| DIRECTION |
Print everything from the line containing "Click the middle white dot in progress bar" down to the line containing "(x=1178, y=163)", both ends included, exactly as the items show them. Leave the pictures out of your answer.

| EXERCISE MATERIALS |

::::::::::

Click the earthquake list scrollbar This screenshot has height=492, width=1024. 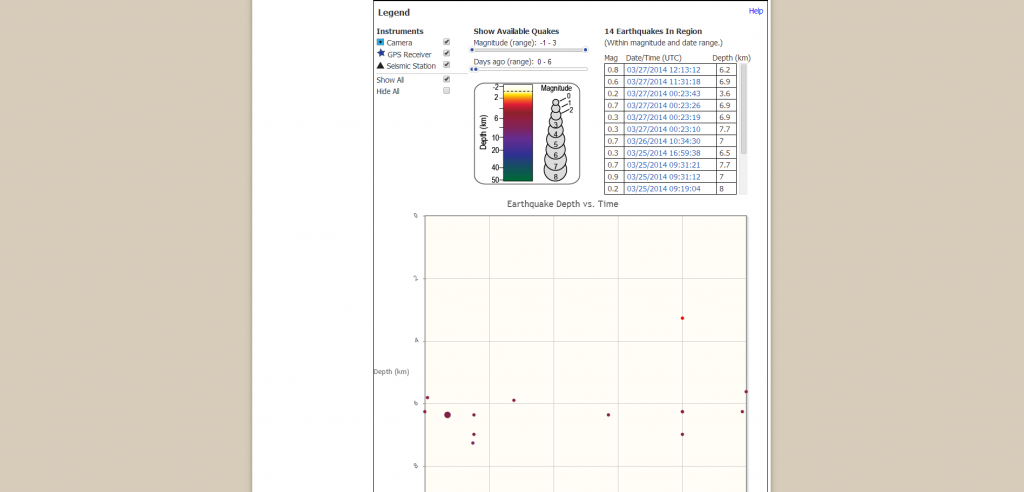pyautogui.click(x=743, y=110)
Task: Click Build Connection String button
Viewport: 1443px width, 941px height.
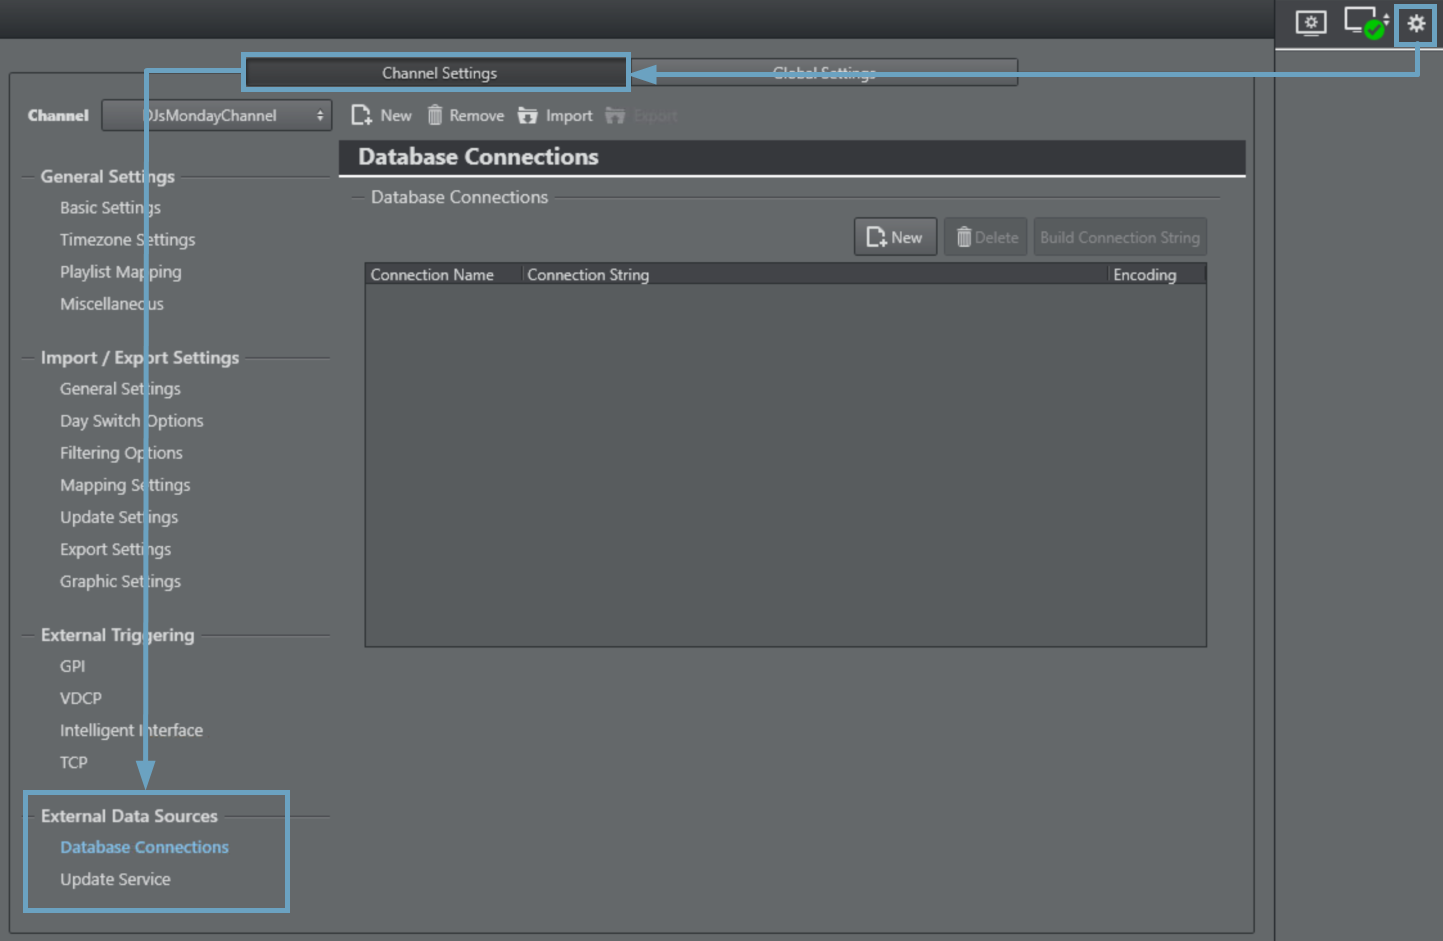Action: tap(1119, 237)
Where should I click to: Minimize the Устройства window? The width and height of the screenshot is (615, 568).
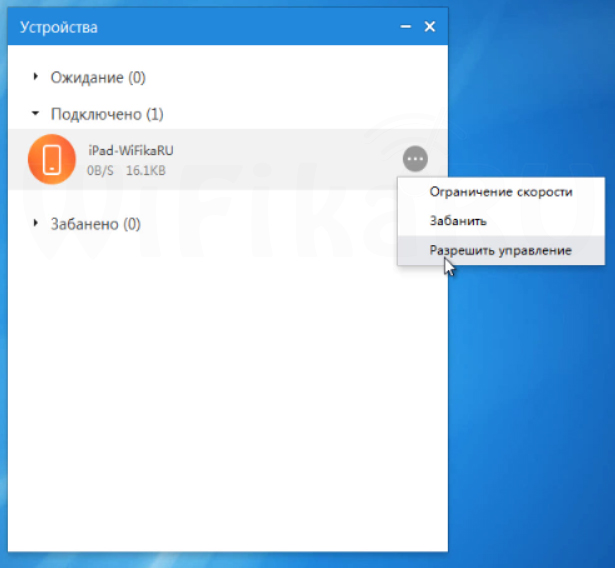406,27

::::::::::

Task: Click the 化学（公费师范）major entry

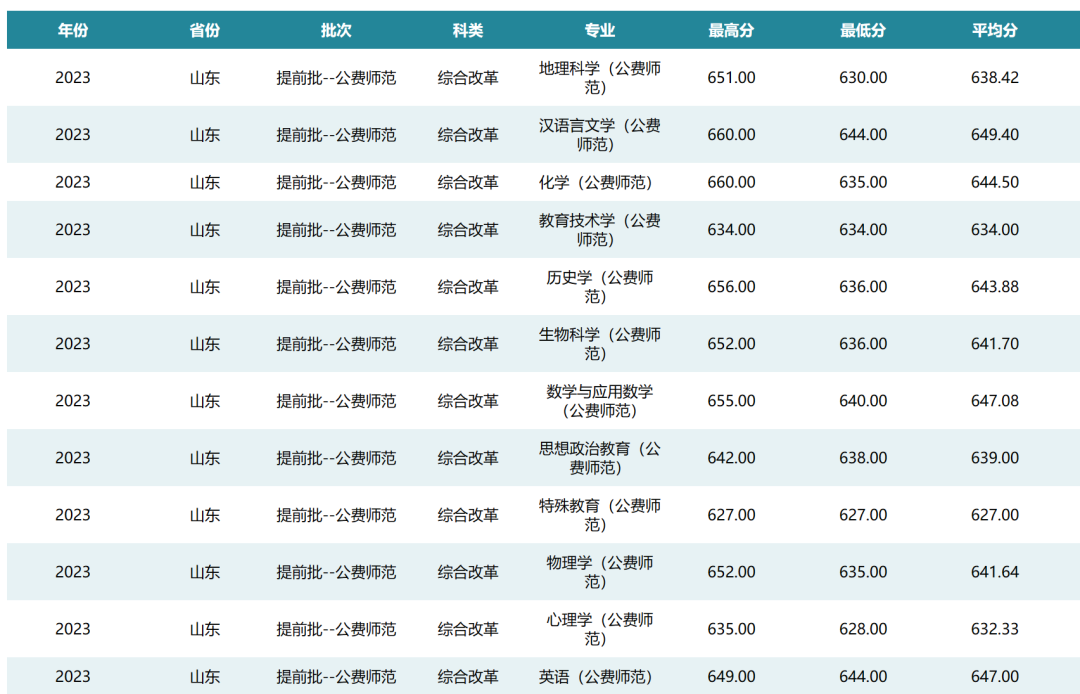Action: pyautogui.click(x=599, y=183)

::::::::::

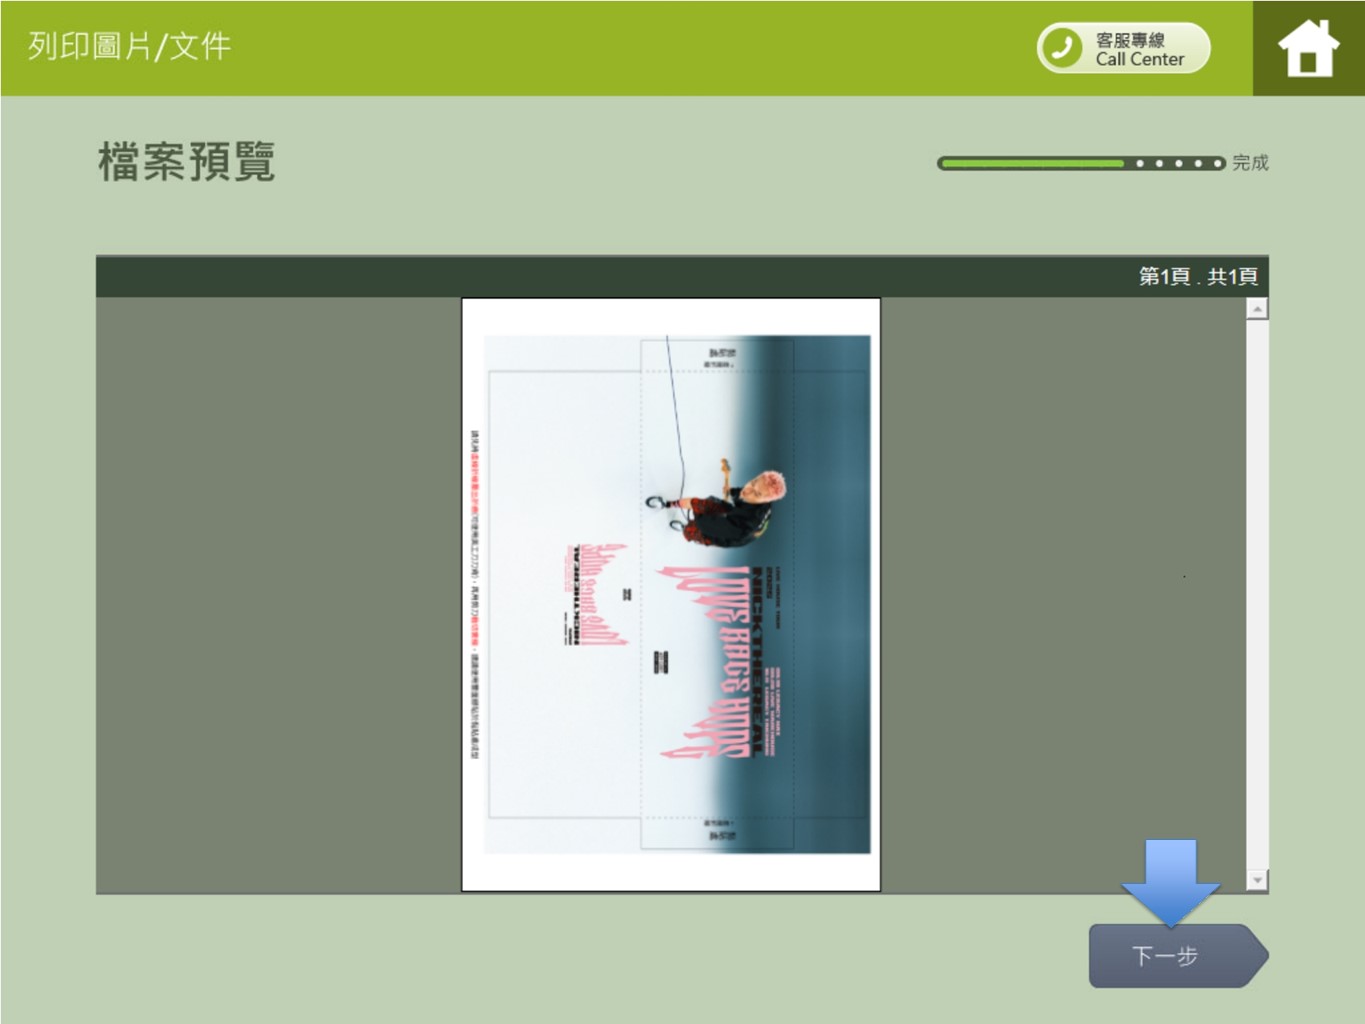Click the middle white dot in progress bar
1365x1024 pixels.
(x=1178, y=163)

::::::::::

| RESULT OF THE TASK |
Click the middle white dot in progress bar
1365x1024 pixels.
(x=1178, y=163)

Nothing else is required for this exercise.